UN POINT DE VUE SPIRITUEL SUR LA CONTRACEPTION

La contraception désigne l’ensemble des méthodes volontaires propres à éviter la fécondation de façon réversible et temporaire.

La sanctification de la procréation nombreuse se fonde sur le fait que les Textes sacrés recommanderaient la fécondité.  C’est une interprétation erronée qui s’appuie sur une injonction humaine et historique qui pouvait avoir du sens au moment de sa promulgation, mais qui a perdu son sens aujourd’hui.  Les prêtres des religions antiques prenaient l’ordre divin de «croître» et de «se multiplier» au sens littéral, alors qu’il faut plutôt y chercher un sens symbolique.  Chez lecontraceptions petits peuples, plus on engendrait d’enfants, mieux on pouvait se défendre contre ses nombreux ennemis.  Et pour les religions, plus les familles procréaient, plus elles donnaient de bras pour défendre la foi du peuple et accroître son rayonnement.

De nos jours, sur une planète presque surpeuplée, qui peut difficilement, à cause des politiques restrictives des pays, nourris tous ses enfants, la contraception prend un nouveau sens.   Elle devient un moyen pratique et licite de mettre un frein à l’accroissement de la population et à l’augmentation de la famine.  D’autant plus que les individus ont trouvé un autre sens à leur vie que de simplement fonder une famille et d’élever des enfants.  C’est une expérience suffisamment vécue pour que certains puissent enfin choisir de s’occuper d’eux-mêmes et de leur propre évolution.  Quant à la femme qui croit ne pas parvenir à s’accomplir pleinement sans enfanter, cela peut s’expliquer par le développement immémorial d’une pulsion atavique, mais cela ne correspond en rien au principe de l’Évolution qui appelle à accoucher complètement de soi-même avant de songer à mettre des enfants au monde, pour s’assurer qu’ils sertont sains, bien assistés et bien guidés.

Le coït, l’acte sexuel avec un partenaire, vise d’autre fins que la procréation, notamment répondre à un besoin, éprouver du plaisir, soulager des tensions, accroître l’amour, participer à un échange magnétique qui rétablit ou harmonise la polarisation, élever sa conscience.  Car il existe même un «coït allégorique» ou «mystique».  Il s’agit d’une expression un peu voluptueuse pour décrire la rencontre du Ciel et de la Nature, amenant les signes (aspects de la polarité) cosmiques à s’inverser spontanément.  Ainsi, le Ciel jusque là conçu comme une plénitude et une félicité accomplies et immuables prend une nature matérielle, tandis que la Terre, jusqu’alors finie et inaccomplie, s’anime et fusionne avec le Ciel.

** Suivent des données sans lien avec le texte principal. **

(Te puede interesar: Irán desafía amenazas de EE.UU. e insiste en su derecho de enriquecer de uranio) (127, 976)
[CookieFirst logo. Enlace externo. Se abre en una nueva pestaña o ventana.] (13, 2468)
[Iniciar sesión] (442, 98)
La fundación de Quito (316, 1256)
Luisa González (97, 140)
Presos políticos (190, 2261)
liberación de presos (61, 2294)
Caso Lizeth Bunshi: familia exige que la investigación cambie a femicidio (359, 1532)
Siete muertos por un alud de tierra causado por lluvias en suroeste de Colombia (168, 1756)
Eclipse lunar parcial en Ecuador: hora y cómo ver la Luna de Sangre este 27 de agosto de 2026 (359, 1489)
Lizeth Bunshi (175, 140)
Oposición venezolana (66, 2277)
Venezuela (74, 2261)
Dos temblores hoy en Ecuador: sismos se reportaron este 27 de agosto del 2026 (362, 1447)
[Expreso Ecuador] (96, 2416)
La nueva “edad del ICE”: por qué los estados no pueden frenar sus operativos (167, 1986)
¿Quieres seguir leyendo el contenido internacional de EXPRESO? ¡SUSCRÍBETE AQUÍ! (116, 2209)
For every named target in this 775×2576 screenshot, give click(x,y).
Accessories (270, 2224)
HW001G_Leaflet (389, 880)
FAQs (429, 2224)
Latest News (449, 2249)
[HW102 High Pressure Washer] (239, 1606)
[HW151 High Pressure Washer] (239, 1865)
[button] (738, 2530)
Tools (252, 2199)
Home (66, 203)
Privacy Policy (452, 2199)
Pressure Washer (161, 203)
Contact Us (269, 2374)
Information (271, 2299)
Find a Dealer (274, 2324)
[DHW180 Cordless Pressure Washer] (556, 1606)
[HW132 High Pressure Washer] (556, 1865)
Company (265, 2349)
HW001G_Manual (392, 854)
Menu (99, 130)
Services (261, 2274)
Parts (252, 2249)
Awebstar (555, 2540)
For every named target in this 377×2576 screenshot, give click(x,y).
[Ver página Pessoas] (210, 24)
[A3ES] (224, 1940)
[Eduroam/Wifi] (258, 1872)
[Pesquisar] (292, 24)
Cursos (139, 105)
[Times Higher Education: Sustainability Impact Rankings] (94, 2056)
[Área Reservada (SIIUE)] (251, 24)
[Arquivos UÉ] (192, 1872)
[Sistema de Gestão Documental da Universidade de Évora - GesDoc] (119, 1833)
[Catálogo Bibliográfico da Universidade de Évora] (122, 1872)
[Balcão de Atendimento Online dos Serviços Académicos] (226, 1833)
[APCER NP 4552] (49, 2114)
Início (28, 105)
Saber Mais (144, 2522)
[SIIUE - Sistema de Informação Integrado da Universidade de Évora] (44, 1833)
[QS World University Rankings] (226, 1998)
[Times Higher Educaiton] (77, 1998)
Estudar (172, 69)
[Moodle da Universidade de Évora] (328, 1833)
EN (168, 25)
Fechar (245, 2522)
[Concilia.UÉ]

Sur le plan individuel, ce genre de coït traduit le ravissement sexuel qui se produit occasionnellement dans l’extase divine, mais sans prédominer sur les autres perceptions d’émerveillement à des niveaux plus subtils.  Lorsque le Feu sacré (la force vitale), judicieusement dirigé, s’anime et monte dans les centres d’énergie de l’Arbre de Vie (la colonne vertébrale), il éveille toutes les sensations à tous les niveaux de conscience, procurant une grande jouissance pure dans un bonheur complet à tous égards.

La procréation, qui est l’acte visant à engendrer des enfants ou de donner la vie, dans l’espèce humaine, passe de mode sur une planète déjà surpeuplée.  Il faut le rappeler, par l’injonction: «Croissez, multipliez et remplissez la terre», la «Bible »n’a jamais invité à procréer à tout prix.  Elle invite plutôt à grandir intérieurement, à porter fruit et à transmuter sa portion matérielle (la terre) par l’emploi correct de ses potentiels intérieurs.  À ce propos, nombre d’évidences rationnelles surgissent d’ailleurs.  Comment Dieu aurait-il pu suggérer à un être peccable, inaccompli, de penser à engendrer des êtres avant d’assumer sa propre maturité?  Dieu savait fort bien qu’en formant une famille nombreuse, l’être humain perdait d’autant de temps pour s’occuper de lui-même.

Pour Dieu, le besoin de procréer ne peut sûrement pas prévaloir sur l’accomplissement personnel.  Certes, l’être humain doit voir à perpétuer son espèce, mais il ne peut pas le faire au détriment du Plan de la Lumière.  Posons-nous encore sincèrement d’autres questions.  Peut-on donner ce qu’on n’a pas?  Peut-on vivre un mariage humain harmonieux sans avoir épousé ses terres (profondeurs) intérieures?  L’affection et l’éveil intellectuel des parents peuvent-ils suffire à donner à un enfant le goût de vivre?  Peut-on tolérer que des parents sans conscience et sans idéal procréent?

Si un être choisit d’engendrer une descendance, il doit la vouer au service de Dieu et de l’Évolution, non concevoir cet acte comme un moyen de se prolonger, en tant qu’être inaccompli, de se réaliser ou valoriser par interposition de personne.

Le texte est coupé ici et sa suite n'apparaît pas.